Bedford and Manchester

Entering Bedford near the town's southwestern corner, the route crosses the town diagonally to the northeast, and at an intersection with NH 114 turns southeast onto a four-lane divided freeway. Shortly after the beginning of the freeway section is a complex series of interchanges with US 3 (South River Road), Meetinghouse Road, I-293 and the F.E. Everett Turnpike. As NH 101 crosses over the Turnpike, I-293 southbound leaves the Turnpike and joins NH 101 eastbound across the Merrimack River into the city of Manchester. In Manchester, there are interchanges with NH 3A (Brown Avenue) at exit 2 and NH 28 (South Willow Street) at exit 1, both of which provide access to Manchester–Boston Regional Airport, the state's largest. The latter exit also provides access to the Mall of New Hampshire and the large retail district around it. Continuing east, I-293 ends at a Y-interchange with I-93. NH 101 joins I-93 north for a short concurrency, along which there is a single interchange at exit 6 with Candia Road and Hanover Street. At exit 7, NH 101 leaves I-93 and turns back to the east as a four-lane freeway. The sections of NH 101 that are cosigned with I-93 and I-293 are posted with the mile markers and exit numbers of the respective Interstate, and have a posted speed limit of 55 miles per hour (89 km/h).

Eastern segment (Manchester to Hampton Beach)

After splitting off from I-93, NH 101 is posted with mile markers which begin at mile 100 (and do not reflect the route's actual mileage) and exit numbers begin sequentially at 1. The westbound exit ramps to I-93 are unnumbered. Between I-93 and exit 1 in Manchester, as well as between I-95 and Landing Road in Hampton, the NH 101 freeway carries a posted speed limit of 55 miles per hour (89 km/h). The remainder of the freeway has a posted speed limit of 65 miles per hour (105 km/h) and a minimum speed requirement of 45 miles per hour (72 km/h).

NH Route 101 (eastbound) highway shield in Candia

The NH 101 freeway has one exit in Manchester, exit 1 to NH 28 Bypass (Londonderry Turnpike), after which NH 101 crosses into Auburn, north of Massabesic Lake. In Auburn, exit 2 provides access to Hooksett Road and NH 121. Next the freeway turns northeast into Candia, where there is a trumpet interchange with NH 43 at exit 3. NH 101 continues southeast, then east into Raymond, where exit 4 (Old Manchester Road) provides access to the main village of Raymond and exit 5 provides access to NH 107 (Freetown Road) with nearby connections to NH 27, NH 156 and NH 102. Continuing east into Epping, exit 6 serves Depot Road and Beede Hill Road, and exit 7 provides access NH 125 (Calef Highway).

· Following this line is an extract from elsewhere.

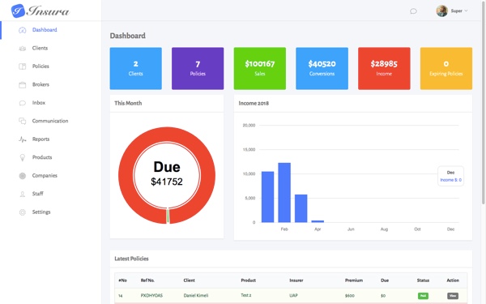Click the View button for policy PXDHYOAS
The width and height of the screenshot is (486, 304).
(453, 296)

Exit 8 is in Brentwood at North Road, which provides access to the New England Dragway and NH 27. In Exeter, exits 9 (NH 27) and 10 (NH 85) each provide access to the main village and central business district. Exits 11 (NH 108 to NH 33 / NH 88) and exit 12 (NH 111) are located along the Exeter / Stratham town line. Entering the seacoast town of Hampton, NH 101 has an unnumbered and tolled interchange with I-95 and, immediately afterward, exit 13 connects to NH 27. East of exit 13, NH 101 narrows into a super-2 freeway. There is an unnumbered interchange with US 1 (the Hampton Rotary) which provides access to downtown, before the freeway section ends at a traffic light with Landing Road to the east.

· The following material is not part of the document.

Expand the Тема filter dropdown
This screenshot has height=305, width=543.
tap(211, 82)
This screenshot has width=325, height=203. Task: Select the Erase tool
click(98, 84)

NH 101 enters Hampton Beach as a full-access two-lane highway, crosses the marshy estuary system of the Hampton River and its tributaries, then splits into a pair of one-way streets (Highland Avenue eastbound and Church Street westbound) before reaching its eastern terminus at NH 1A (Ocean Boulevard).


Most of the eastern section of NH 101 was originally planned as part of the canceled New England East–West Highway from Albany, New York to Portsmouth. Because of the cancellation, NH 101 remained a two-lane freeway until the mid-1990s. This road was colloquially known as the Highway of Death for its numerous accidents and large signs at the start of the two-lane freeway segment between exits 5 and 6 in Raymond that displayed the number of fatalities that had occurred.[2][3] In the mid-1990s, the two-lane freeway segment was dualized over much of the swampland that it traversed in Rockingham County, creating a full divided controlled-access freeway between Manchester and I-95.

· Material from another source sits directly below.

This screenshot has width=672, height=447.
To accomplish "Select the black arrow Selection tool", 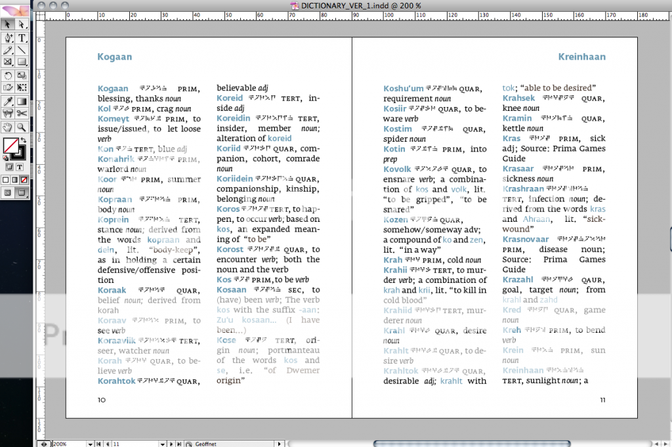I will point(8,24).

In 1991, an overpass was constructed over North Road in Brentwood near the Rockingham County Jail Farm for the future routing of NH 101. However, the NH 101 expressway was not built in this area until 2000, giving the bridge the nickname the "bridge to nowhere."[4]

Several portions of the highway have been named after prominent figures by the state legislature. According to the state Department of Transportation, the portion from Keene to the Merrimack River was named the Horace Greeley Highway in 1949. The name Robert C. Erler Highway was given to the stretch of highway "from a beginning point at the Auburn-Candia town line to the Raymond-Epping town line" in 1981. Erler was a former Raymond town selectman and state legislator. In 1995, the name Jay McDuffee Highway was given to the stretch "from the Epping/Raymond town line to its terminus in Hampton."[5]

New Hampshire Route 51

NH Route 51 1983.svg

NH 101 between NH 108 in Stratham, just east of the Exeter town line, to New Hampshire Route 1A in Hampton Beach was opened in 1963 as the Exeter-Hampton Expressway.[6][7] It was marked with round shields featuring the highway's name and was later designated NH 51 in the 1980s. This designation remained until October 1994.[8] During this time, NH 101 exited the expressway at exit 11 and was cosigned with NH 108 north into Stratham.[9] At the Stratham Traffic Circle, NH 101 split from NH 108 and followed what is now the entirety of NH 33 into downtown Portsmouth, terminating at US 1.

On NH 51, there were two traffic lights located on the limited access two-lane highway: the east-end lights at the terminus of NH 88 southeast of exit 11 and the west-end lights west of the Newfields (then-NH 85) exit with what is now New Hampshire Route 27. While NH 88 was rerouted on a new stretch of road to intersect with NH 108 just south of the NH 101/108 SPUI interchange at exit 11, the Newfields exit was upgraded to a full diamond interchange and became exit 10. NH 27 west of Stratham was formerly NH 101 prior to the completion of the four-lane bypass.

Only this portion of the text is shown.